- **Exercise tasks**
[1] In the article about the Nagorno-Karabakh peace process, in what year did the Minsk Group first propose the Madrid Principles?
[2] From the Nagorno-Karabakh article, print the passage starting at "How the US botched" up to and including "the peace process.".

- **Supplied text**
────────

How the US botched the Nagorno-Karabakh peace process.
After 20 years of carefully navigating negotiations over the Nagorno-Karabakh conflict, the US made a critical misstep last month by embracing — as official US policy — a futile settlement proposal. Advocating such a poor plan for peace only makes another Caucasus war more likely.
Ambassador James Warlick’s 7 May speech at the Carnegie Endowment for International Peace was as shocking as it was disappointing. The US negotiator to the OSCE Minsk Group, charged with facilitating a peaceful resolution to the conflict, announced that the vague six-point plan originally proposed in 2007 by the Minsk Group to the Presidents of Azerbaijan and Armenia as the ‘Madrid Principles,’ would no longer be a proposal, but US policy; this is a major blow to the peace process.
Madrid Principles
Advocating such a poor plan for peace only makes another Caucasus war more likely.
Just days prior to the twentieth anniversary of the 1994 Nagorno-Karabakh ceasefire agreement, and only eight months into his current post, Warlick laid out six key elements of a settlement. These points, which he stated ‘in no particular order,’ essentially call for a Nagorno-Karabakh with Soviet borders, and a corridor with Armenia, protected by ‘international security guarantees that would include a peacekeeping operation.’
The region’s final legal status would be decided at some unspecified point ‘in the future,’ by an ill-defined ‘legally binding expression of will.’ In the meantime, Nagorno-Karabakh would ‘be granted an interim status that, at a minimum, provides guarantees for security and self-governance.’ Under this policy, the Armenian-controlled buffer territories would be transferred to Azerbaijani control, and internally displaced persons and refugees would have the right to return to their homes.
This plan, however, was dead on arrival. It fails to adequately address the very root of the conflict — Nagorno-Karabakh’s status; a key issue it evades, rather than confronts. Even more, the elements of the deal are as ambiguous in Warlick’s speech as they were in 2009, the last time the Minsk Group revised the Madrid Principles. Considering the vacuum of trust between the Armenian and Azerbaijani leadership, such imprecision leaves too much room for manipulation.
However bad the status quo may be, it is better than a bad peace.
Warlick said that, ‘the current state of affairs is unacceptable, and unsustainable.’ Yet, however bad the status quo may be, it is better than a bad peace. Unfortunately, Washington’s new policy on Nagorno-Karabakh is promoting just that; and the consequences of such an error could soon have grave consequences for not only Armenians and Azerbaijanis, but the wider European and Eurasian region as well.
Lacking a viable peace plan, the threat of renewed warfare over Nagorno-Karabakh is now even greater. Greater too are the risks of dangerous spillover effects that another war would bring, including the destruction of oil and gas pipelines crucial to European energy security, and further instability in Russia’s already volatile North Caucasus region.

────────

- **Dataset content**
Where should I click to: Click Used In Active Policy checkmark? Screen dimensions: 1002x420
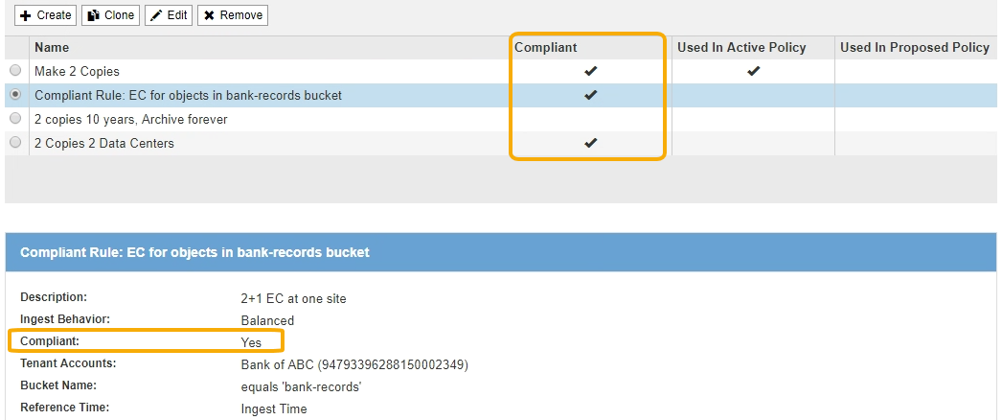754,71
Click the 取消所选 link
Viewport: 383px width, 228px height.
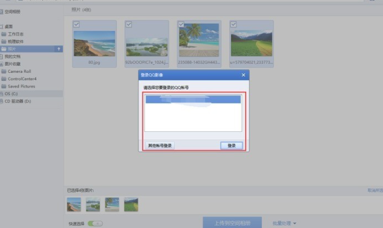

────────

- **Solution set**
[1] 2007

[2]
How the US botched the Nagorno-Karabakh peace process.
After 20 years of carefully navigating negotiations over the Nagorno-Karabakh conflict, the US made a critical misstep last month by embracing — as official US policy — a futile settlement proposal. Advocating such a poor plan for peace only makes another Caucasus war more likely.
Ambassador James Warlick’s 7 May speech at the Carnegie Endowment for International Peace was as shocking as it was disappointing. The US negotiator to the OSCE Minsk Group, charged with facilitating a peaceful resolution to the conflict, announced that the vague six-point plan originally proposed in 2007 by the Minsk Group to the Presidents of Azerbaijan and Armenia as the ‘Madrid Principles,’ would no longer be a proposal, but US policy; this is a major blow to the peace process.